Your task. Check each line of the entries for "target" and report the ones that have it.

[Saved data entries]
----
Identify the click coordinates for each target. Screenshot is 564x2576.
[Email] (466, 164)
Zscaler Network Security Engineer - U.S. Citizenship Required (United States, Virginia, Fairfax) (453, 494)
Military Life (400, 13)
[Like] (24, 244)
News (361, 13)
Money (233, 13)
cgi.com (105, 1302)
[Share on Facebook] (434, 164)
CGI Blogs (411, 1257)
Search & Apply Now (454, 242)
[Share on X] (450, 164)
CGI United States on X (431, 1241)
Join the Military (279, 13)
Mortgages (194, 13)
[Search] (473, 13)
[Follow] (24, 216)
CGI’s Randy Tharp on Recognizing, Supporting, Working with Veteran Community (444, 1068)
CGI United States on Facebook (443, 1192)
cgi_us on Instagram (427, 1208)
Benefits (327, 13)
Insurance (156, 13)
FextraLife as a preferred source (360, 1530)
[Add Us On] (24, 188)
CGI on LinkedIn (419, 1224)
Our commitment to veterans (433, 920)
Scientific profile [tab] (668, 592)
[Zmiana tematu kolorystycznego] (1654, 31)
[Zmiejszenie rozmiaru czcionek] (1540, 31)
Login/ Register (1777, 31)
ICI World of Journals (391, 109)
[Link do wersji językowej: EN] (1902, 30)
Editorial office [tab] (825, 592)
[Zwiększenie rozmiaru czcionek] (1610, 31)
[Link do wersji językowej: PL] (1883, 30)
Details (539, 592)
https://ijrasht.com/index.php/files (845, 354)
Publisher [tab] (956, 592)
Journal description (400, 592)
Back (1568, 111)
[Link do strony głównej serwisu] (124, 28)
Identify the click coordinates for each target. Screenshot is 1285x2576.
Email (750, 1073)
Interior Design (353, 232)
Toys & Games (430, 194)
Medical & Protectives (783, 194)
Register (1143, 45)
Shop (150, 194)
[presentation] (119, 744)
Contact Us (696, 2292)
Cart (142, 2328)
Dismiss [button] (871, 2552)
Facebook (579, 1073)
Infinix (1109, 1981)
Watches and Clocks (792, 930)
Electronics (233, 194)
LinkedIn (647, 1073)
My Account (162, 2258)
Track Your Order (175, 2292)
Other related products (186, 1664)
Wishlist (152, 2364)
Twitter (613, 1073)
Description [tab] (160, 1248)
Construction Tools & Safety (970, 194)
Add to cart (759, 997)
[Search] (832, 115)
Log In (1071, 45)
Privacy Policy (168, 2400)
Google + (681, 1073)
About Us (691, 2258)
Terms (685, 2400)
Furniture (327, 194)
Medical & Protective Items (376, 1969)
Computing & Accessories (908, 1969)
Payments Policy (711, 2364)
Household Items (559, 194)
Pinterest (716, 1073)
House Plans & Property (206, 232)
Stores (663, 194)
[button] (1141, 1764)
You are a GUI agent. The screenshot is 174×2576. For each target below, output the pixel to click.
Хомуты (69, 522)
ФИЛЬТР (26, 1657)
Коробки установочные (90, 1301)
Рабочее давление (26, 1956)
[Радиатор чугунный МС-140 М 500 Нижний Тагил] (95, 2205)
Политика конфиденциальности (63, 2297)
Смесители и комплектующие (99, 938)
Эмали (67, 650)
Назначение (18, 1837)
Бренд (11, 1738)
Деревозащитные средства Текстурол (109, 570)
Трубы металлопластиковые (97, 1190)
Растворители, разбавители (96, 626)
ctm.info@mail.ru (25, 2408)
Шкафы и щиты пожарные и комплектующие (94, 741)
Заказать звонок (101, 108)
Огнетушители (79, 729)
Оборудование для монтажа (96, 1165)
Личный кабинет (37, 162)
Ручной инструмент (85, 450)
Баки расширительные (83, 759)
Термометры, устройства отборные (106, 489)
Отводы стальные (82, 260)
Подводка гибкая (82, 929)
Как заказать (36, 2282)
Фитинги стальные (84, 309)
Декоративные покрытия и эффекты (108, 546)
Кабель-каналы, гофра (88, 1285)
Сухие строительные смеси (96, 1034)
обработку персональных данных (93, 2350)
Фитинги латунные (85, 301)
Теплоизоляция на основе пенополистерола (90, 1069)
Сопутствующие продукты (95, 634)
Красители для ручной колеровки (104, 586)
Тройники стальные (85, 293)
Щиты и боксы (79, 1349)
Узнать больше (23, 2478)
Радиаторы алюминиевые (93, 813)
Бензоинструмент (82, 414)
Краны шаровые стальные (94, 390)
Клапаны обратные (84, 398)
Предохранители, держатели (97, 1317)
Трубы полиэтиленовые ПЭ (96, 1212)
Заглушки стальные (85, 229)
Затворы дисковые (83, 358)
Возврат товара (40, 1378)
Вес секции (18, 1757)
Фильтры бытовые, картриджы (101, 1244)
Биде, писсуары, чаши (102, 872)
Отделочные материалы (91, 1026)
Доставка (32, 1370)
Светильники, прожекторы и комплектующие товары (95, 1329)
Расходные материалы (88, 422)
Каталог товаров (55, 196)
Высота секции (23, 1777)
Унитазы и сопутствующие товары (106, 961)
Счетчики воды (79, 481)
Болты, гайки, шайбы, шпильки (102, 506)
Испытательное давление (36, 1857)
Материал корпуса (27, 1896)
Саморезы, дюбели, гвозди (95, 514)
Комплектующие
----
Written reply.
Identify the click coordinates for each target. Screenshot is 564x2576.
Identify the click coordinates for each target. Screenshot is 1285x2576.
You are a GUI agent. The screenshot is 174×2576. For each target below, output the pixel to click.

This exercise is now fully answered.